- SOURCE:
- - -

Diversity in the workplace involves more than just checking a box.
Diversity, equity and inclusion initiatives historically have largely been defined as growing the population of underrepresented groups both within the company and in leadership positions. While representation-based metrics and goals remain a critical part of successful DEI programs, companies have recognized the need to look beyond surface-level metrics and create a culture of belonging.
“We absolutely must have data; we must measure, and we must have goals and targets … but we’ve created these vanity metrics that don’t have [a strong] impact,” Virnitia Hendricks, chief diversity officer at Santander Consumer USA (SCUSA), told Auto Finance News.
“The new age of DEI is the shift from traditional [thinking] … DEI used to be all about representation: meeting quotas or goals around how many people from underrepresented groups we could have at certain levels,” Hendricks said, adding that the equation over time has broadened to include gender, LGBTQ and people with disabilities.
“We have now shifted to this inclusion mindset about the employee’s sense of belonging, understanding that if you create a culture that’s focused on belonging, you get diversity.”
— Virnitia Hendricks, Chief Diversity Officer, SCUSA
While auto finance companies are stepping up their accountability efforts when it comes to DEI goals, more transparency is needed, Cathy Gutierrez, workforce transformation leader at Deloitte Consulting, told AFN, noting that applicants are looking for diverse leadership and clear goals. “Not having that readily available can put automakers at a disadvantage,” she said.
Fostering inclusion
The past few years have acted as a catalyst for the world to look at DEI in a different light, with inclusion as a core focus, Shunda Robinson, senior vice president of diversity, equity and inclusion at GM Financial, told AFN.
“With the murder of George Floyd in 2020, it catapulted this conversation around race, race relations, justice, equality and inclusion,” Robinson said. “I look back over the last two years, and I think, if you were a white male, you probably felt excluded from that conversation. I never want anyone to feel excluded.”

- - -

- SOURCE DATA:
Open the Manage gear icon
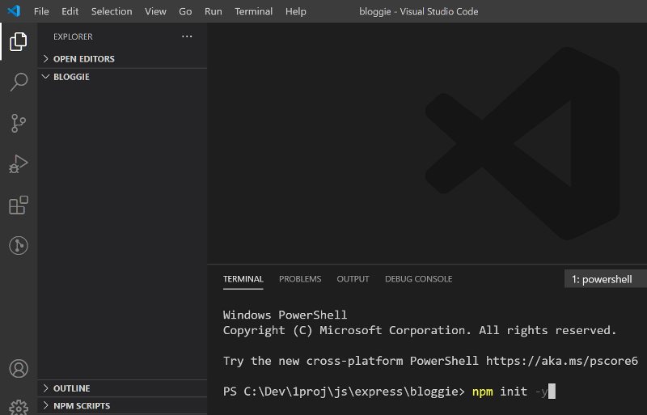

- - -

- OBJECTIVE 1: According to the article on diversity in auto finance, why does Cathy Gutierrez say auto finance companies need more transparency about their DEI goals? Answer in one to three sentences.
- OBJECTIVE 2:
Answer these questions from the article on diversity in auto finance:
(a) What position does Virnitia Hendricks hold, and at which company?
(b) Which 2020 event does Shunda Robinson say pushed forward the conversation about race, justice, equality and inclusion?
(c) Who does Robinson think probably felt excluded from that conversation over the last two years?
- OBJECTIVE 3: Carry the article on diversity in auto finance forward from its final sentence.

- OUTPUT 1: Gutierrez says applicants look for diverse leadership and clear goals. If that information is not readily available, automakers can be at a disadvantage.

- OUTPUT 2:
(a) She is chief diversity officer at Santander Consumer USA (SCUSA).
(b) The murder of George Floyd.
(c) White males.

- OUTPUT 3:
GM Financial is tackling DEI efforts through the lens of “allyship” this year, she said, noting the goal is to meet employees where they are in their DEI journey and identify their specific role and responsibility in fostering the conversation.
“It’s about active allies instead of silent supporters,” Robinson said, adding that GM Financial’s employee resource groups are a way for the company to keep up to date on specific needs of employees such as working parents and younger generations.
SCUSA also last year transitioned employee resource groups to business resource groups to focus both on employee engagement and business impact, Hendricks said, noting about 30% of the company’s employees are engaged in groups. The lender is working to grow membership and involve more non-management employees.
Inclusion 3.0 strategy
Inclusion is at the center of SCUSA’s DEI strategy moving into 2023, identified as playing a critical role in employees’ self-awareness, retention and growth opportunities, Hendricks said. “In 2022 we focused on inclusion as a starting point, diversity being the outcome and equity the way that we get there,” she said.
The lender’s new Inclusion 3.0 strategy this year builds on previous inclusion strides driven by equity and employee advocacy groups while broadening the focus to human connection and psychological safety, Hendricks said.
“It’s not just about your sense of belonging, which is one component of psychological safety, but it’s also about your ability to feel safe to speak up, contribute, learn and grow. We must … make sure that employees experience the organization in a way that they feel safe, that they can grow and thrive and truly feel as though they can contribute to the organization.”
— Virnitia Hendricks, Chief Diversity Officer, SCUSA
SCUSA is working to increase inclusion and psychological safety by encouraging leaders to create safe spaces for employee discussion and opportunities for employees to connect through roundtable discussions, interest groups and community service. The strategy focuses on four stages of psychological safety: inclusion safety, learner safety, contributor safety and challenger safety to ensure members can feel safe to belong to the team, ask questions, contribute ideas, and question other’s ideas or suggest changes, Hendricks said.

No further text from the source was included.